When Jay Norvell saw a clip of Ethen Erickson pulling an 18-wheeler behind him, he was hooked.
“I don’t know how familiar you are with the Strongman competition, but you’re talking about (a guy who’s) lifting 350-pound stones over hurdles,” the second-year CSU Rams football coach told The Post. He was asked about Erickson, a 6-foot-4, 275-pound offensive lineman out of Fontana, Calif., who was one of five new players added since December’s National Signing Day period to the program’s recruiting class for the ’23 cycle. “And he’s got some clips of him bench-pressing well over 500 pounds.
“So (not only) is he just incredibly strong, but (Erickson is) an example of the type of kid that we were able to find in this class and that have the physicality, that have the unique athletic traits, that we’re looking for.”
If there was an overriding theme on the second, traditional National Signing Day Wednesday — a day Norvell and a CSU entourage spent in Denver and its surrounding suburbs to meet with media, boosters and fans — it boiled down to two words: Bigger. Better.
The Rams’ class — which totaled 39 signees as of late afternoon Tuesday — featured 10 offensive linemen. Half of those big dudes, including Erickson, are transfers. Six weigh at least 270 pounds. At least 16, including 3-star wideout Stephon Daily out of Phoenix’s Sierra Linda High School, were listed as 6-3 or taller.

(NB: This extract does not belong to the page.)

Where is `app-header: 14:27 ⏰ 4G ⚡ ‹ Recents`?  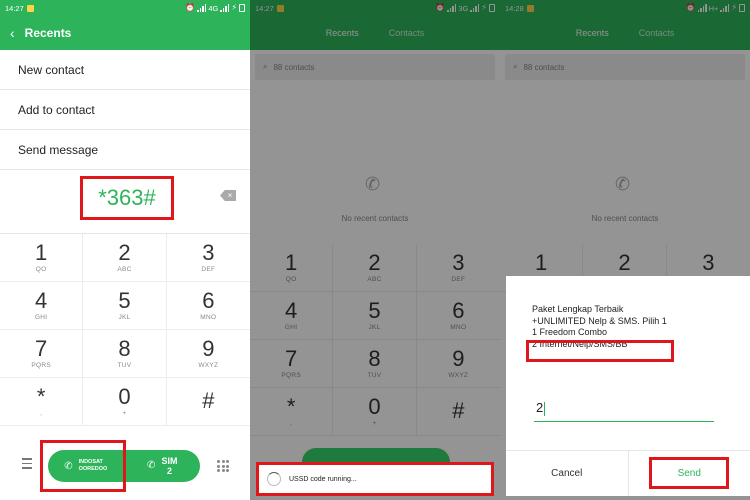 app-header: 14:27 ⏰ 4G ⚡ ‹ Recents is located at coordinates (125, 25).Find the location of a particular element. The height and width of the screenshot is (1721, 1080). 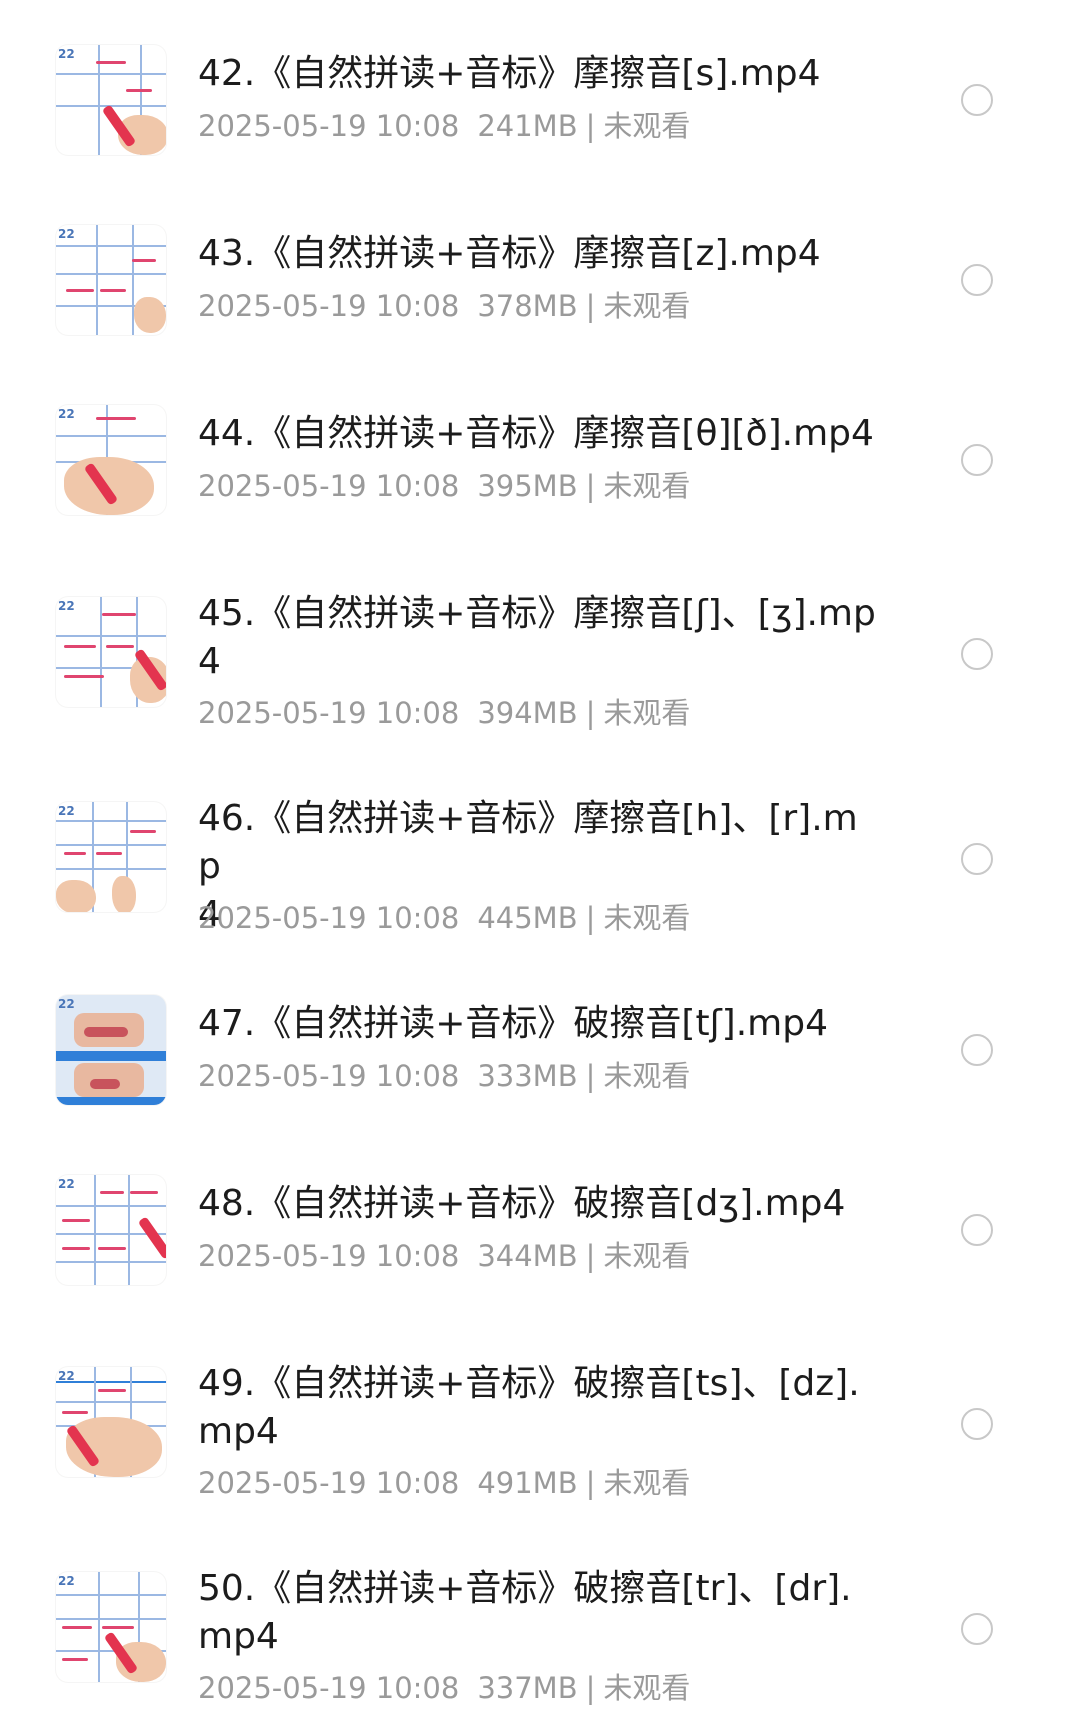

file-meta: 2025-05-19 10:08 445MB | 未观看 is located at coordinates (444, 918).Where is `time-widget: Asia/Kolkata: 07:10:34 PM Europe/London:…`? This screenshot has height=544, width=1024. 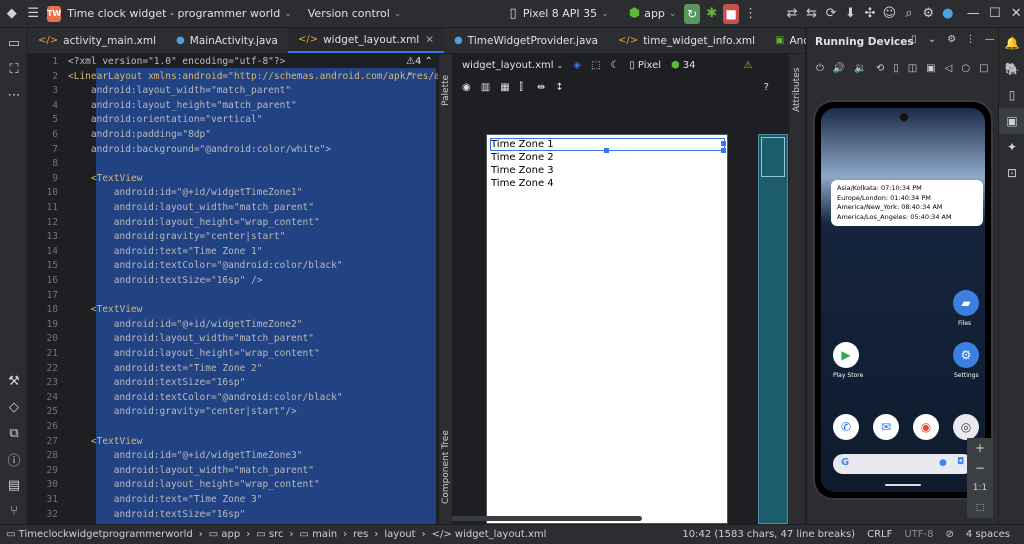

The 247Sports.com composite ranked Norvell’s CSU class as the second-best overall in the Mountain West, trailing only Boise State. The Rams class was rated as the No. 70 class nationally by the 247Sports composite, the program’s best ranking for a recruiting cycle since 2010.
Norvell told fans Wednesday that he met his goals of adding more size and speed to the program. Of the 39 members of his second class at CSU, the coach noted, 34 are two-sport athletes.
“We’ve got a wide receiver from Arizona who’s a (6-8) high jumper,” Norvell said of Daily. “That’s a symbol of athletic ability … that athletic ability is what we’re looking for. I spent six years in the NFL … sitting in NFL meetings with general managers and scouting staffs and longtime assistant coaches, and (knowing) what they look for, has really helped me (coming) back to college. And we’re looking for NFL players. Just younger.”